Member States shall provide for effective, proportionate, and dissuasive penalties (Art. 23) applicable to persons who try to hinder or attempt to hinder reporting, retaliate (and bring vexatious proceedings) against reporting persons, or breach the duty of maintaining the confidentiality of the identity of reporting persons. Furthermore, penalties should also be provided for reporting persons that have knowingly reported or publicly disclosed false information.

Lastly, the Directive allows Member States to adopt stronger national whistleblower protection, and it should not constitute ground for a reduction in the level of protection already afforded by Member States (non-regression clause, Art. 25).

Dark sides of the Directive

Transparency International prepared an analysis with several recommendations for improvements. Main issues include:

1. The scope

  • The material scope should include any matter of wrongdoing and potential harm to public interest, covering all breaches of EU and national law. Otherwise, there are some areas of EU and national law that are not covered by the Directive.

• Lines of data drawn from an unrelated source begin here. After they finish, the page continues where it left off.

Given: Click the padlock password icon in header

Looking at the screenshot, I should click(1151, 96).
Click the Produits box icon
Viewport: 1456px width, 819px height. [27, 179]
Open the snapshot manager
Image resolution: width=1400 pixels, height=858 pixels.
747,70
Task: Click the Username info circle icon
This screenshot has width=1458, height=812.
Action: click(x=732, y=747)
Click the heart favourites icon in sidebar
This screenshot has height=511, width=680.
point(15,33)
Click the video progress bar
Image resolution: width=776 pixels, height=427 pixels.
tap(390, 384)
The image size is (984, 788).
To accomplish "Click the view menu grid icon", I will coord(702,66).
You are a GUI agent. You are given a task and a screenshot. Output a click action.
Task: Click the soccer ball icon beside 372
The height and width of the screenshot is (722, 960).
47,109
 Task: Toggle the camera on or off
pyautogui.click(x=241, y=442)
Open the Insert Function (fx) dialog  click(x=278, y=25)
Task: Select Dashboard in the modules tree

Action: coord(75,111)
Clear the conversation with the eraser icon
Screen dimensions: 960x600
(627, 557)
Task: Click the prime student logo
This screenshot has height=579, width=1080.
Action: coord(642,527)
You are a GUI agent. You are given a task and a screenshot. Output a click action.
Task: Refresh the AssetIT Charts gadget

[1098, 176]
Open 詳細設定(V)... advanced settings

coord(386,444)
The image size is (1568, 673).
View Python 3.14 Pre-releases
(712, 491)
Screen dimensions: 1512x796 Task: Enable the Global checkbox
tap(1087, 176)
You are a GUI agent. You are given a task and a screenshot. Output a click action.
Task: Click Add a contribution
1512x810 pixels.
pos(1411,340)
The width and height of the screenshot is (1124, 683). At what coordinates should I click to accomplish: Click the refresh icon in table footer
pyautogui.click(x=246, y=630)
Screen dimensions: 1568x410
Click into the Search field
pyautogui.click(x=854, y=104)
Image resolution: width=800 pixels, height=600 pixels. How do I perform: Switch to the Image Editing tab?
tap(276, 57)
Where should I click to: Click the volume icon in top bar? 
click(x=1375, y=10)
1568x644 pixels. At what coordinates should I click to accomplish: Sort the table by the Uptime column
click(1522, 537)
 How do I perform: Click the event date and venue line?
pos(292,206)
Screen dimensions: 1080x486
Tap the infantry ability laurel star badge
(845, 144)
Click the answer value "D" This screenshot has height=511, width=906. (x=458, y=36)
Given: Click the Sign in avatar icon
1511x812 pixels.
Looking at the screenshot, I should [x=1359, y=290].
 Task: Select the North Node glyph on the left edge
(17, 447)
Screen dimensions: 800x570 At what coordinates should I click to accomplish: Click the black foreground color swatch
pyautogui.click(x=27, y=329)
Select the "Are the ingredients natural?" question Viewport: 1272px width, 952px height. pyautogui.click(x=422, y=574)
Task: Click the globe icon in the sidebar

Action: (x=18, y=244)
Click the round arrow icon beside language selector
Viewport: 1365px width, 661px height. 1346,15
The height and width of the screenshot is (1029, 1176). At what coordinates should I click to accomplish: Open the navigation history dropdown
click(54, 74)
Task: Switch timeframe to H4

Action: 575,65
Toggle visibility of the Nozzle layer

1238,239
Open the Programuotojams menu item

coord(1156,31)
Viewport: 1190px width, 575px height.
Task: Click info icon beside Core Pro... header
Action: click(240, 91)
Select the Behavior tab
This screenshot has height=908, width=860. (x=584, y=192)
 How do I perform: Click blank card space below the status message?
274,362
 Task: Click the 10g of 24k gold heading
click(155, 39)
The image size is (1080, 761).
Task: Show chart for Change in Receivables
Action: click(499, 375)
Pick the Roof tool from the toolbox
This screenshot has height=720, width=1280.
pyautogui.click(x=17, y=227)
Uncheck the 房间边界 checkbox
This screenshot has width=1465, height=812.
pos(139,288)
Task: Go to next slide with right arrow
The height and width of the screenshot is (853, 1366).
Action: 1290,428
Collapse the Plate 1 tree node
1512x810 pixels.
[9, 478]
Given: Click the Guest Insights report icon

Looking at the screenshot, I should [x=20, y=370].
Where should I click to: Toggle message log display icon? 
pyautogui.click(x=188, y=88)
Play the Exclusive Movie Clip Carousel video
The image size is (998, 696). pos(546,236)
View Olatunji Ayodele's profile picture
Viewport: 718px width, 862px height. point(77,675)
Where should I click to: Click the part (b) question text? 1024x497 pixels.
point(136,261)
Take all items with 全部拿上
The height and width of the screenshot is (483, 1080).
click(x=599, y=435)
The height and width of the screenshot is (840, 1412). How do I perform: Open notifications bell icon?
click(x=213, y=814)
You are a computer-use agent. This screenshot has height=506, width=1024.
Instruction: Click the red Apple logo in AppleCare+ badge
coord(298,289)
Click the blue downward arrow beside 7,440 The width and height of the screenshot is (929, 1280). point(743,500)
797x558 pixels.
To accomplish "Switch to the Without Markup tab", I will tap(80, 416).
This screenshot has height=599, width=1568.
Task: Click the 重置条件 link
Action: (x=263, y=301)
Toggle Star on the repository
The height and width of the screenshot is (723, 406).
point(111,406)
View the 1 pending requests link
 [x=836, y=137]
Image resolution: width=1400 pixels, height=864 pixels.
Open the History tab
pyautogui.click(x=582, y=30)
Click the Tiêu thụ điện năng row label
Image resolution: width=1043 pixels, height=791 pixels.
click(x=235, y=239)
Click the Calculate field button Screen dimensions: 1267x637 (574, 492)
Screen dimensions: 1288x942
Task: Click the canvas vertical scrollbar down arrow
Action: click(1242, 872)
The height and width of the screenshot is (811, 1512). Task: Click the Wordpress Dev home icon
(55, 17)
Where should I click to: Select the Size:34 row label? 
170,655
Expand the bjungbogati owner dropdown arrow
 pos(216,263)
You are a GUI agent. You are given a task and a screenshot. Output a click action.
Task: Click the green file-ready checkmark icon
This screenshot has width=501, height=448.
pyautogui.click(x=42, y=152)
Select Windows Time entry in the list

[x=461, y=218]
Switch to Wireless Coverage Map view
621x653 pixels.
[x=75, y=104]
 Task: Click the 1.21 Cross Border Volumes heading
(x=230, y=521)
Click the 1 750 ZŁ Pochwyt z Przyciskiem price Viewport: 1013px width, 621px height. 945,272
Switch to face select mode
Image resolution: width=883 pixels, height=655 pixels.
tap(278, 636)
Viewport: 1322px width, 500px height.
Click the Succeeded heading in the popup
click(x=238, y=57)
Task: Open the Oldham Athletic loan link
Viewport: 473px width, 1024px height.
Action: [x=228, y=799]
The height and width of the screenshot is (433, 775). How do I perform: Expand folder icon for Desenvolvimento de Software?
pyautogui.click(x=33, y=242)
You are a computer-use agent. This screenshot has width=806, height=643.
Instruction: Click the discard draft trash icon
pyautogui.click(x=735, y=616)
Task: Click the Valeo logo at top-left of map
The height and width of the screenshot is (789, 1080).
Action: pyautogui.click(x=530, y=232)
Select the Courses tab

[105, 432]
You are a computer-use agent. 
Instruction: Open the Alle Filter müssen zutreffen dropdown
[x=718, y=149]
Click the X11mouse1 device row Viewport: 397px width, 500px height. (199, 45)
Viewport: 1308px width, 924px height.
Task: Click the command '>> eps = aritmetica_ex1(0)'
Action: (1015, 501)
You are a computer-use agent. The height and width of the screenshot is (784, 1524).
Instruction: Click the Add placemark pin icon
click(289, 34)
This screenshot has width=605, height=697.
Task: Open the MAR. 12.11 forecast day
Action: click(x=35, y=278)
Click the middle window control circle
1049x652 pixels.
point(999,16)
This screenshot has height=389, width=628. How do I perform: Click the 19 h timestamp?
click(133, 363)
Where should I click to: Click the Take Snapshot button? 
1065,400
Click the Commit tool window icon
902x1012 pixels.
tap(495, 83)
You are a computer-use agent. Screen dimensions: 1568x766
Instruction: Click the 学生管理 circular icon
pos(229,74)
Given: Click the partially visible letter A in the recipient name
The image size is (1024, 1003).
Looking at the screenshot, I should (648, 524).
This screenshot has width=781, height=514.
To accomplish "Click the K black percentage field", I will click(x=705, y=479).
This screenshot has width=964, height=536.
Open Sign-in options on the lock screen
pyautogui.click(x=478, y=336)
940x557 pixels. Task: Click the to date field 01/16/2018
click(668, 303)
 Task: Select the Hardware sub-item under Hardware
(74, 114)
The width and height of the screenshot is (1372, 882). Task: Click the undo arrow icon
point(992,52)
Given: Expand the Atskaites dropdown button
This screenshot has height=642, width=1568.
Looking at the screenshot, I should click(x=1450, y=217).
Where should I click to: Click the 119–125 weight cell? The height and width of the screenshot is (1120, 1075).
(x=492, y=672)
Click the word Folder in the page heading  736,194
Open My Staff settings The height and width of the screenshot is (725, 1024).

Limiting the scope in this way would create gaps in the protection, and such uncertainty on its application would surely affect the whistleblowers’ willingness to report.
  • The exclusion of reports and disclosures on matters relating to defense, security, and classified information should also be revised, and specific reporting schemes should be provided, in order to protect public order and national security.

2. Protection measures

  • The protection of whistleblowers should be strengthened, and reporting mechanisms should be improved in order to avoid risk of unfair treatment.
  • There should not be additional penalties for knowingly false reports or disclosure, as similar penalties are already provided by national defamation or criminal laws.
  • Whistleblowers should be entitled to full reparation for all direct, indirect, and future consequences of any detriment, including financial and non financial remedies.

3. Reporting mechanisms

  • Anonymous reports should be accepted too, as potential whistleblowers could refrain from reporting for the fear of negative consequences. Nowadays, there are several solutions to stay in contact with anonymous whistleblowers and Member States should encourage that, as otherwise serious wrongdoing could remain undetected.
  • All entities in the public sector should be obliged to establish internal reporting mechanisms, and the foreseen exceptions should be removed in order to avoid gaps in whistleblower protection.

4. Effective implementation and enforcement

  • There should be a national whistleblower authority in charge of monitoring the enforcement of the legislation, and penalties for breaches of Directive’s obligations should be established.